**RECORDS SHOWN:**
__________________________________________________
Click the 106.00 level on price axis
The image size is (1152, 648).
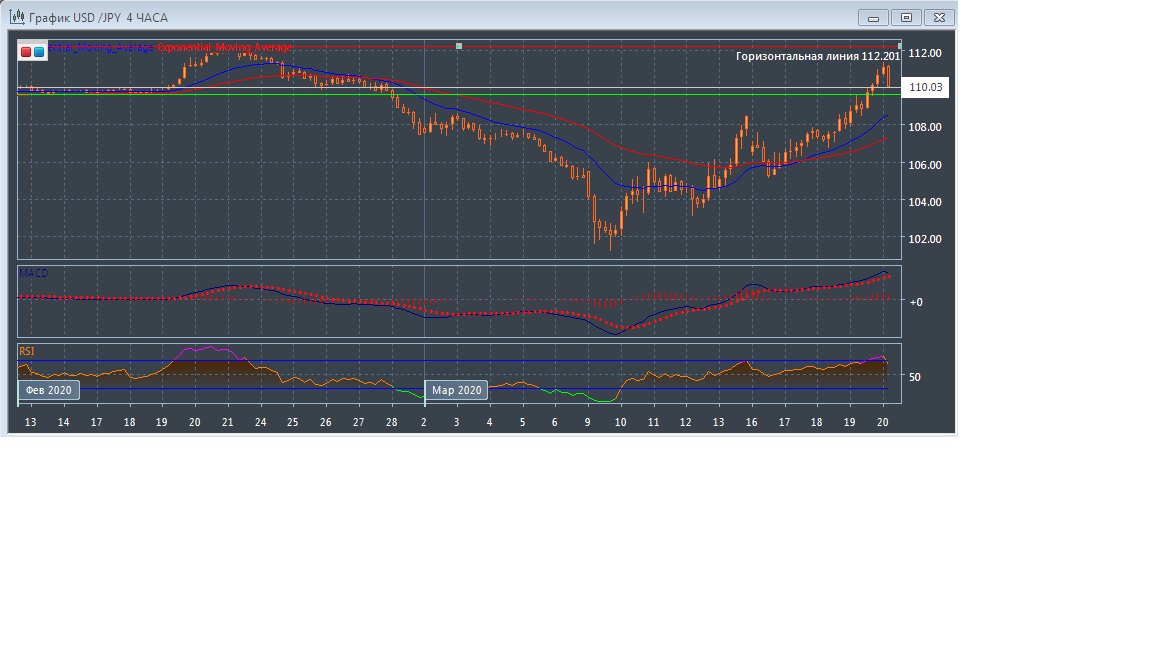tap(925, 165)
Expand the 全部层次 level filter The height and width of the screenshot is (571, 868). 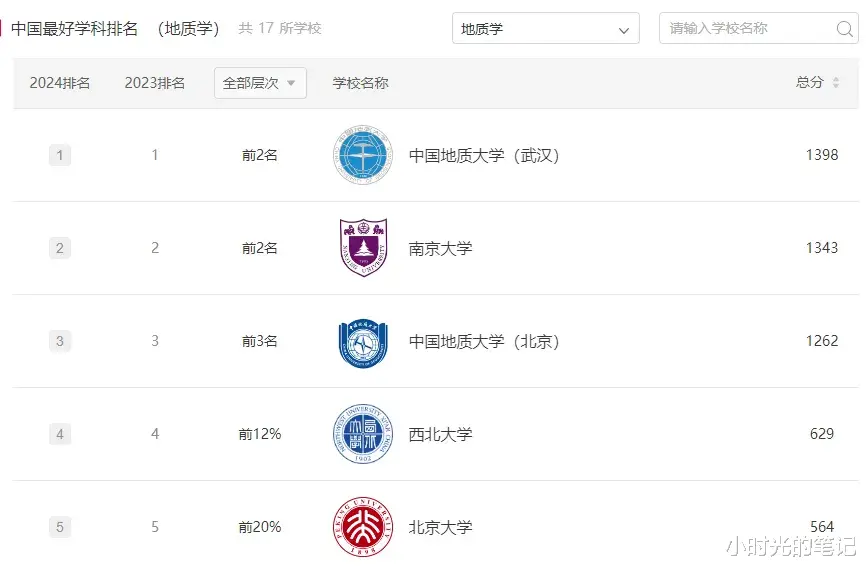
__________________________________________________
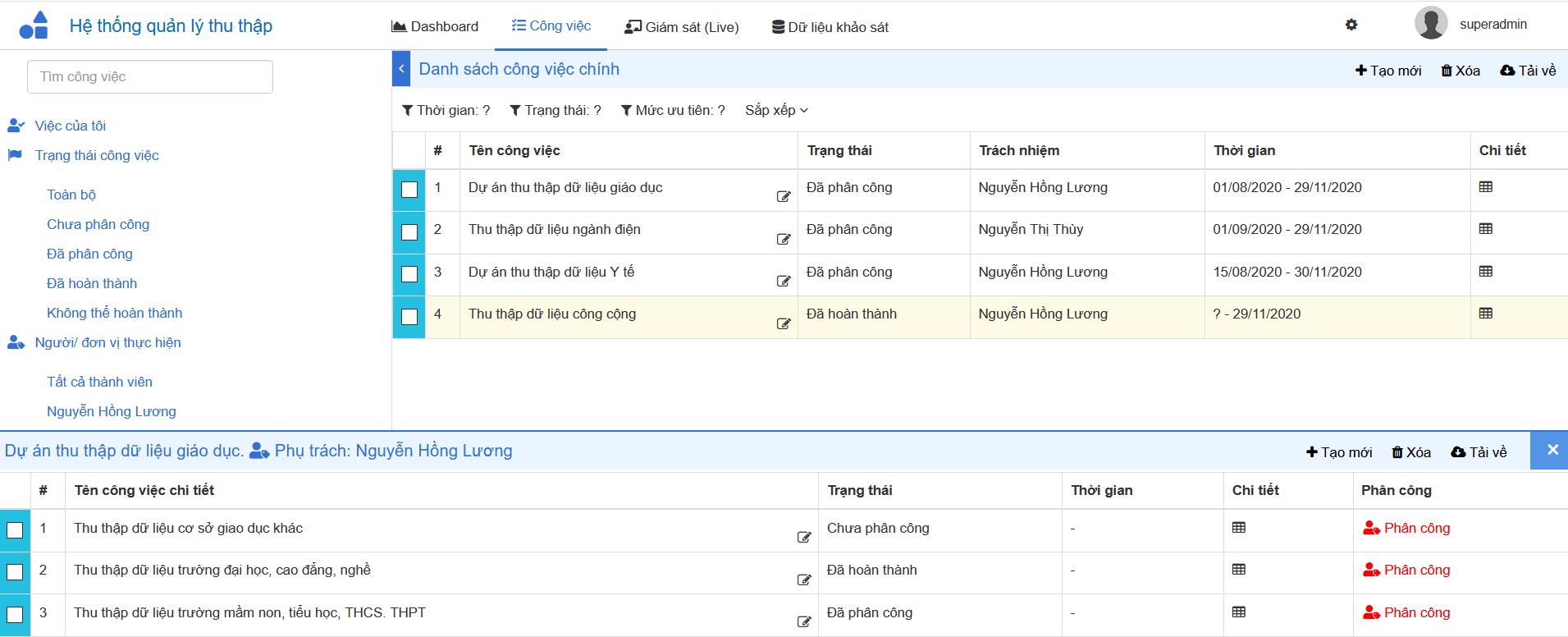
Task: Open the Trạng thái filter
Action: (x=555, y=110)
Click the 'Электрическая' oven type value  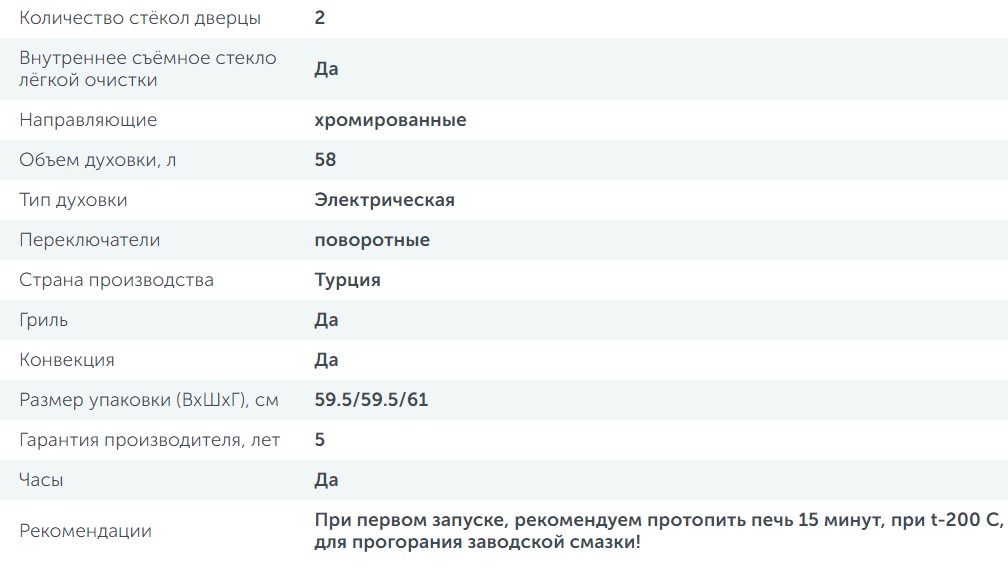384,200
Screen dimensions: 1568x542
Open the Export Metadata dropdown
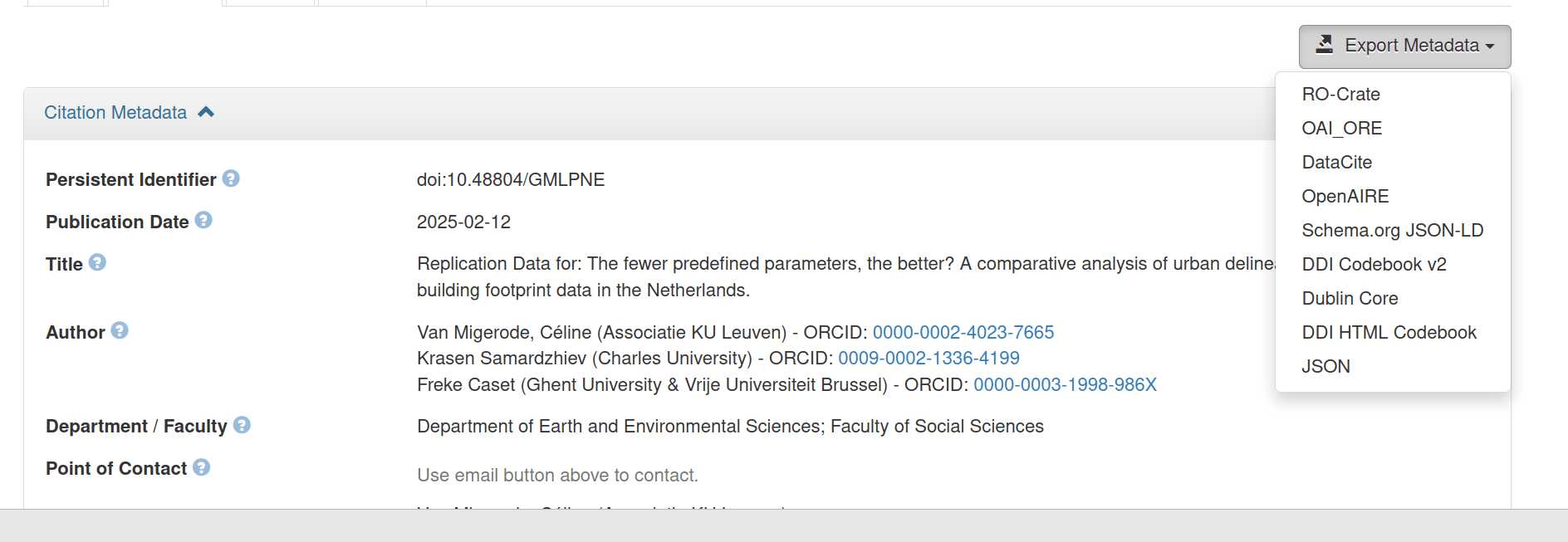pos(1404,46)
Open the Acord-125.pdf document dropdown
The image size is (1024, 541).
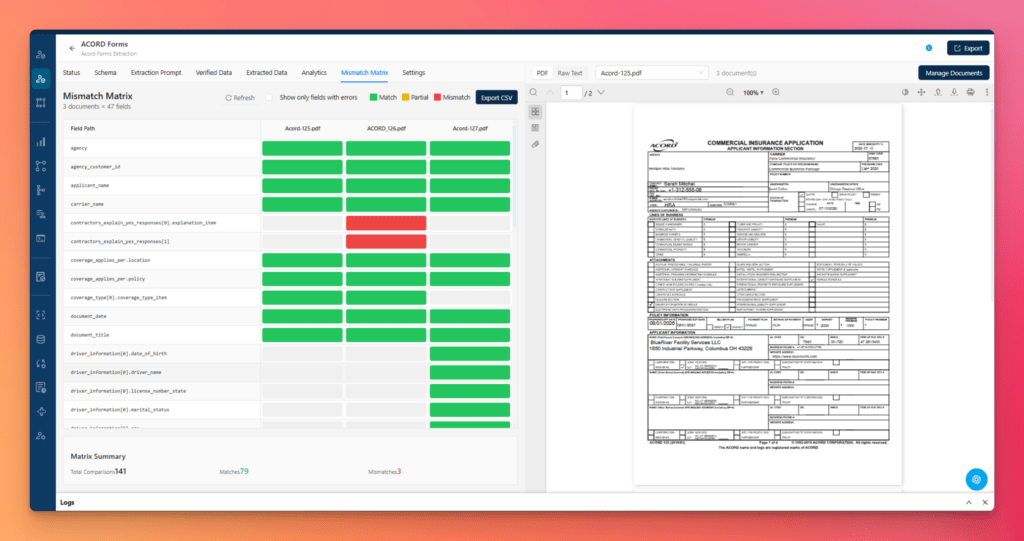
__________________________________________________
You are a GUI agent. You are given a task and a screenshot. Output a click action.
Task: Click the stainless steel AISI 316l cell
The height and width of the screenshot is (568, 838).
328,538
__________________________________________________
Copy word for word the lines above, starting at the line containing "The image size is (1152, 648)." and ending at the line containing "Expand the 全部层次", inclusive, with no pictures.

The image size is (1152, 648).
tap(925, 165)
Expand the 全部层次 level filter The height and width of the screenshot is (571, 868). 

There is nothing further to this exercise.